The function resend_bytes is called from the roaming_resume function in roaming_client.c:

  recv_bytes = packet_get_int64() ^ oldkey2;
    debug("Peer received %llu bytes", (unsigned long long)recv_bytes);
    resend_bytes(packet_get_connection_out(), &recv_bytes);

What it does is it will let the peer tell us how much data it received yet (oldkey2 is also read from the peer and is uint64!). It passes this to resend_bytes(...).

As we can see above resend bytes will treat this as an unsigned value "*offset" and use it to calculate "needed = write_bytes - *offset" with write_bytes being the bytes already written to the peer.

If the peer gives a value for *offset that is larger than write_bytes we have an integer underflow which will result in a value larger than write_bytes as a result!

You are probably just now thinking about: What if the peer lies to us and gives us an offset that is too great, can we "heartbleed" the buffer? Luckily there is a check:

  if (needed > available)
        fatal("Needed to resend more data than in the cache");

What is available? Available is either "available = out_last - out_start" or available is "out_buf_size". So let's assume it is out_buf_size. The problem: out_buf_size is also external input! It is controlled by the peer and between 0 and MAX_ROAMBUF (210241024). We can fabricate a value greater than write_bytes but still less than the maximum buffer size of MAX_ROAMBUF. And we will happily send too much data to the peer:

if (out_last < needed) {
        int chunkend = needed - out_last;
        atomicio(vwrite, fd, out_buf + out_buf_size - chunkend,
            chunkend);
        atomicio(vwrite, fd, out_buf, out_last);
    } else {
        atomicio(vwrite, fd, out_buf + (out_last - needed), needed);
    }

Depending on what was allocated before in the SSH process all kinds of data would be leaked, from secret keys to pointer values.
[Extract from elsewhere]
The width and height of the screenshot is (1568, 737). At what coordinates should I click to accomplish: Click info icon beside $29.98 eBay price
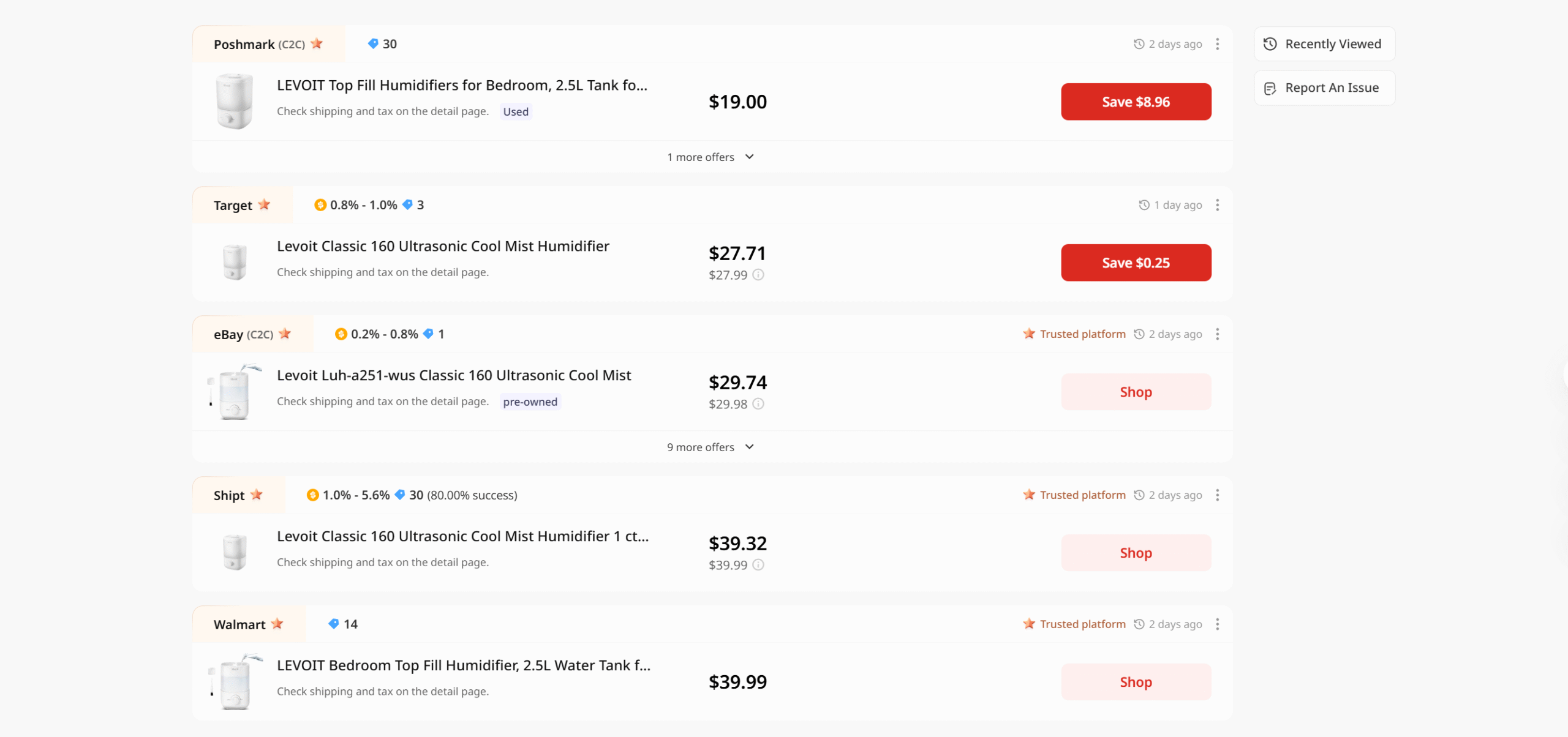[758, 404]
This code is reached when the functions roaming_write or roaming_read fail before all data is written.

If I did not miss anything (feel free to point it out!) I think the uninitialized buffer contents of out_buf might be leaked similar to the heartbleed bug!

Interestingly while the integer overflow I spotted in roaming_reply is real, it is not the culprit because it is mitigated. The integer underflow found in resend_bytes seems to be the real deal in conjunction with the externally controllable output buffer size.